Comprendre et résoudre une projection qui retourne tout

mars 20, 2026

comment Aucun commentaire

Par Marisa Madonia

Vous avez un ensemble de couples, comme {(Paul, Marie), (Luc, Sophie), (Paul, Clara)}. La première projection, c’est tout simplement la liste de tous les prénoms qui apparaissent en première position dans ces couples. Ici, ce serait {Paul, Luc}. C’est une opération fondamentale en mathématiques, utilisée partout, de la gestion de bases de données à la théorie des ensembles.

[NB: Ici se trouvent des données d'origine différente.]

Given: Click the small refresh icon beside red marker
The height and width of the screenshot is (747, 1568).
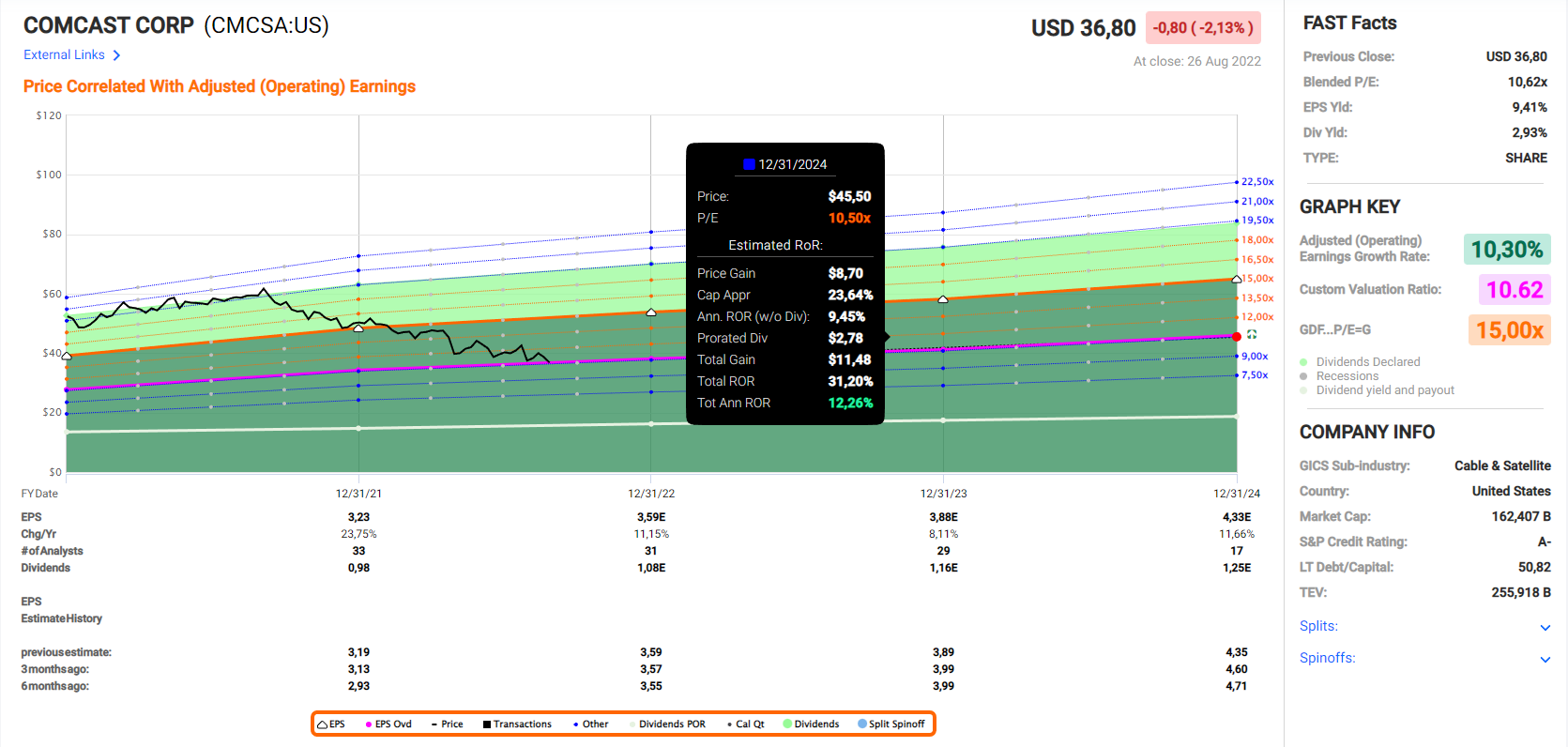Looking at the screenshot, I should click(x=1252, y=335).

💡 L’essentiel en 30 secondes

  • Définition : La première projection d’un ensemble de couples C est l’ensemble de tous les premiers éléments de ces couples.
  • Notation : A = { x | ∃ y (x, y) ∈ C }
  • À quoi ça sert ? À extraire une dimension d’information (ex: les clients d’une commande, les abonnés d’un service).
  • Point clé : Elle capture tous les éléments, sans exception, qui jouent le rôle de première coordonnée.

Concrètement, si vous imaginez un tableau Excel avec deux colonnes, la première projection, c’est la liste de toutes les valeurs uniques de la première colonne. Simple, non ? Pourtant, cette simplicité cache une puissance folle pour organiser et analyser des données.

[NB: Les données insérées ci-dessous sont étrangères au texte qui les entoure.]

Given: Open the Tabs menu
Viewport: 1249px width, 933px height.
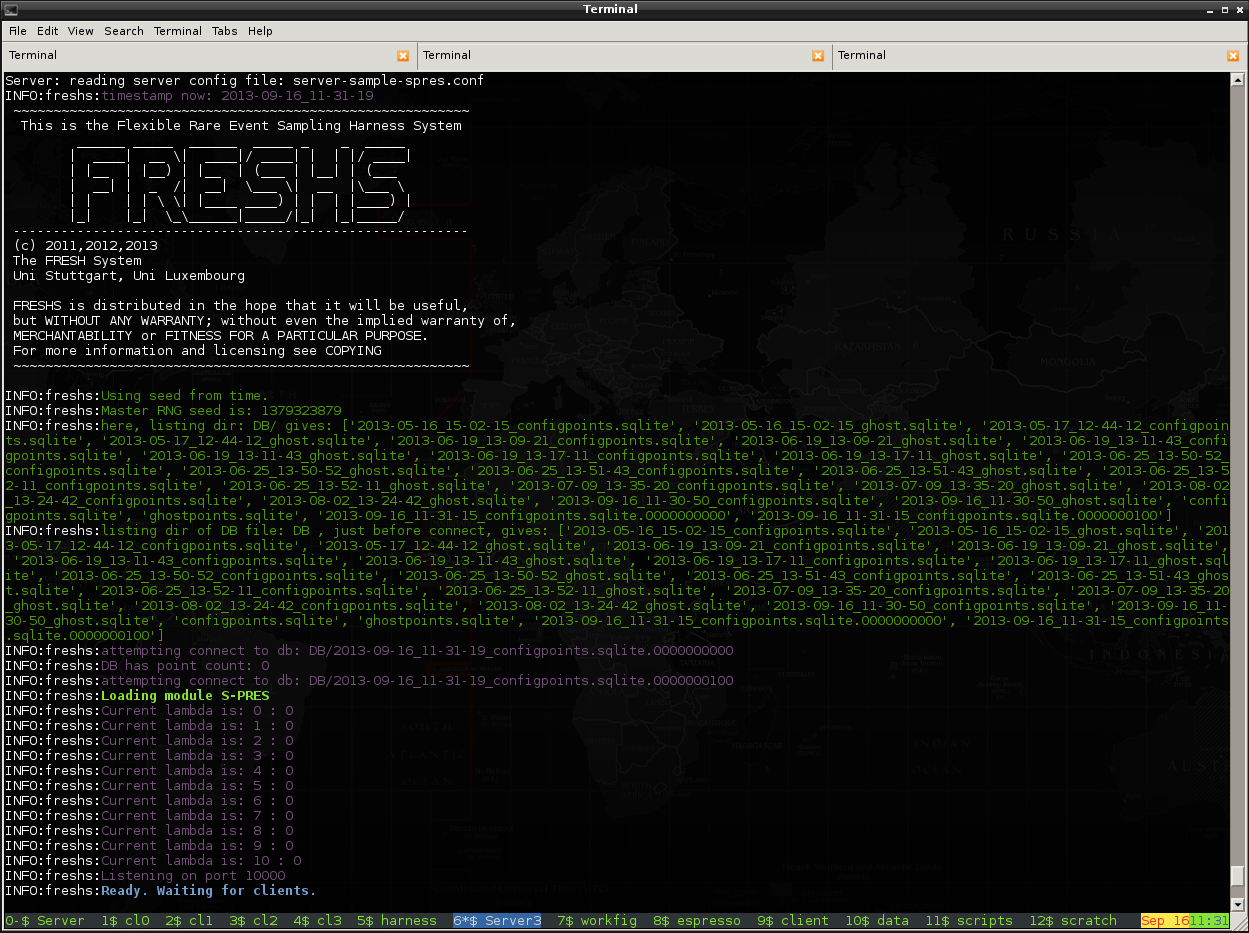Looking at the screenshot, I should 225,31.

Déballons le concept : c’est quoi, exactement ?

Plongeons un peu plus dans le formalisme, sans chichi. On part d’un ensemble C. Cet ensemble contient des couples ordonnés (x, y). « Ordonnés » signifie que l’ordre compte : (Paul, Marie) et (Marie, Paul) sont deux couples différents.

La première projection de C, souvent notée A, se définit ainsi :

A = { x | ∃ y (x, y) ∈ C }

« L’ensemble A est formé de tous les éléments x pour lesquels il existe (au moins) un y tel que le couple (x, y) appartienne à C. »

Le symbole signifie « il existe ». Donc, on prend tous les x qui ont le moindre partenaire y dans un couple de C. Peu importe que x soit associé à un seul y ou à dix.

Prenons un exemple vivant :

Ensemble C (Couples) Première projection A Explication
{(🔴, ⚫), (🔵, ⚪), (🟢, 🔶), (🔴, 🔷)} {🔴, 🔵, 🟢} 🔴 apparaît deux fois en première position, mais dans l’ensemble résultat, on ne le liste qu’une fois.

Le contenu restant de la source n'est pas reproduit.